ReactorEnv

We define the reactor as a Continuous Stirred Tank Reactor (CSTR) Process Model, which provides the necessary conditions for a reaction to take place. Because it is a continuous process, reactants and products are continuously fed and withdrawn from the reactor respectively.

In this example, a single first order irreversible exothermic reaction of the form A → B takes place. Since the reaction is exothermic, thermal energy is removed from the reactor through a cooling jacket.

The following assumptions are taken in deriving the model:

The reaction mixture is well mixed. This implies that there are no spatial variations in the reaction mixture.
Negligible or no heat losses to the surroundings.

Performing a component balance on reactant A, the following ordinary differential equation is obtained

\[\frac{dc_A}{dt} =\frac{q_{in}}{\pi r^2h}(c_{Af} - c_A) - k_0 \exp(-\frac{E}{RT})c_A\]

where \(c_A\) is the concentration of reactant A in \(kmol/m^3\), \(t\) is the time in \(min\), \(q_{in}\) is the volumetric flow rate of the inlet stream in \(m^3/min\), \(r\) is the radius of the reactor in \(m\), \(h\) is the level of reaction mixture in the reactor in \(m\), \(c_{Af}\) is the concentration of reactant A in the feed stream in \(kmol/m^3\), \(k_0\) is the pre-exponential factor in \(min^{-1}\), \(E/R\) is the ratio of reaction activation energy to the universal gas constant in \(K\) and \(T\) is the reaction mixture temperature in \(K\).

Similarly, an energy balance can be conducted to obtain the following energy balance equation

\[\frac{dT}{dt} = \frac{q_{in}}{\pi r^2h}(T_{f} - T) + \frac{-\Delta H}{\rho c_p} k_0 \exp(-\frac{E}{RT})c_A + \frac{2U}{r\rho c_p}(T_c - T)\]

where \(T_f\) is the temperature of the feed stream in \(K\), \(\Delta H\) is the heat of reaction in \(kJ/kmol\), \(\rho\) is the density of the reaction mixture in \(kg/m^3\), \(c_p\) is the specific heat capacity of the reaction mixture in \(kJ/kg \cdot K\), \(U\) is the heat transfer coefficient in \(kJ/min \cdot m^2 \cdot K\) and \(T_c\) is the coolant temperature.

Finally, deriving an overall material balance around the reactor leads to the following equation

\[\frac{dh}{dt} = \frac{q_{in}-q_{out}}{\pi r^2}\]

where \(q_{out}\) is the volumetric flow rate of the contents out of the reactor in \(m^3/min\).

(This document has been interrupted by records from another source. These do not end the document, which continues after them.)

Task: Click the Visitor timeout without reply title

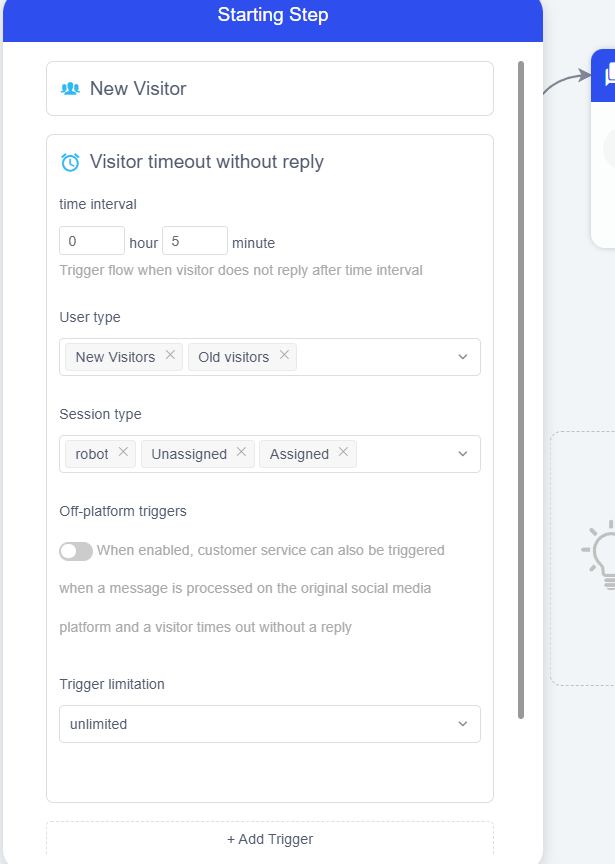Action: 207,162

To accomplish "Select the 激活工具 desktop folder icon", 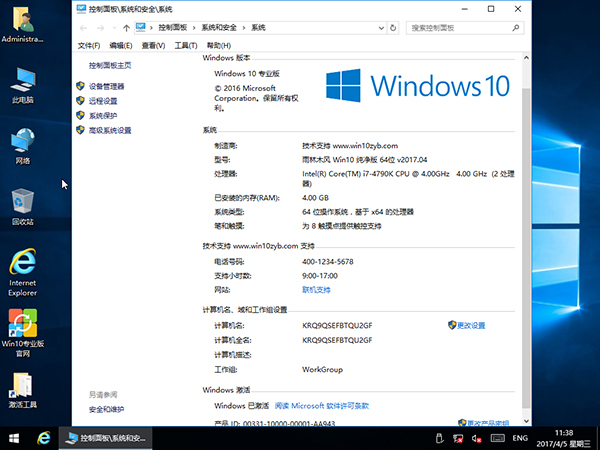I will (22, 388).
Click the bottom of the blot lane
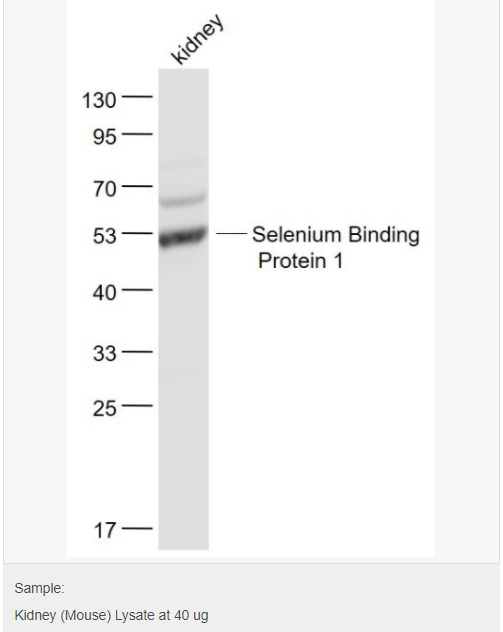Viewport: 503px width, 632px height. click(x=183, y=542)

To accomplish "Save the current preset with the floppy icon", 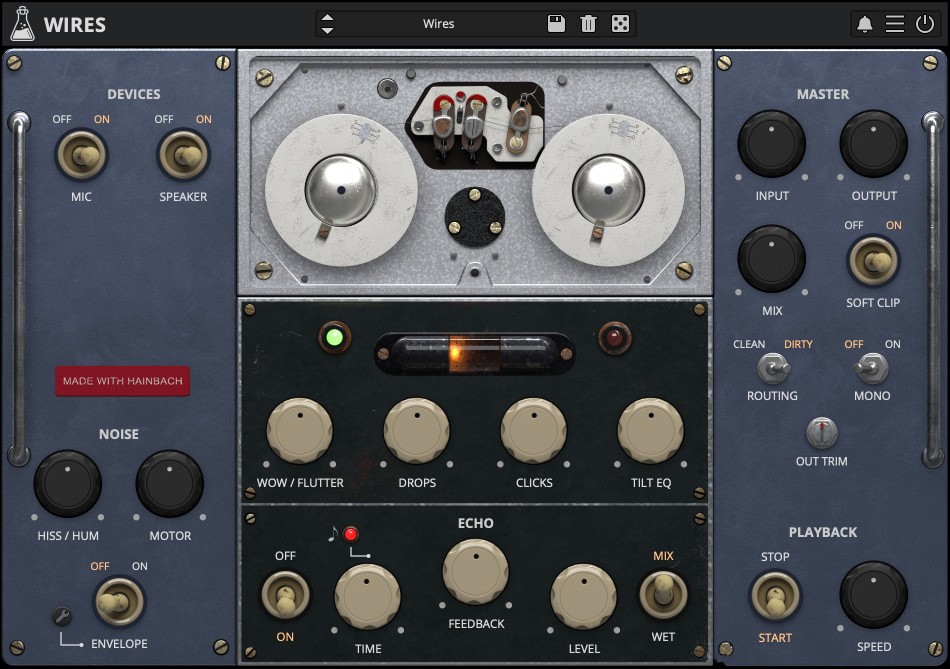I will (x=556, y=22).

A summary of parameters values used in this project is presented in Table

In the CSTR process model described above, \(c_A\), \(T\), and \(h\) are the state variables. The controlled variables are \(c_A\) and \(h\) while the manipulated variables are \(q_{out}\) and \(T_c\).

ReactorEnv module

Following the discription above, we provide APIs as below:

ReactorEnv simulates a general reactor environment. This is supposed to be an template environment. The documentations in that file is enhanced and provided comment lines (# —- standard —- and # /—- standard —-) enclose pieces of code that should be reused by most of smpl environments. Please consult the smplEnvBase class.

class smpl.envs.reactorenv.ReactorEnvGym(dense_reward=True, normalize=True, debug_mode=False, action_dim=2, observation_dim=3, reward_function=None, done_calculator=None, max_observations=[1.0, 100.0, 1.0], min_observations=[1e-08, 1e-08, 1e-08], max_actions=[35.0, 0.2], min_actions=[15.0, 0.05], error_reward=-1000.0, initial_state_deviation_ratio=0.3, compute_diffs_on_reward=False, np_dtype=<class 'numpy.float32'>, sampling_time=0.1, max_steps=100)[source]

Bases: smpl.envs.utils.smplEnvBase

evaluate_observation(observation)[source]: observation: numpy array of shape (self.observation_dim) returns: observation evaluation (reward in a sense)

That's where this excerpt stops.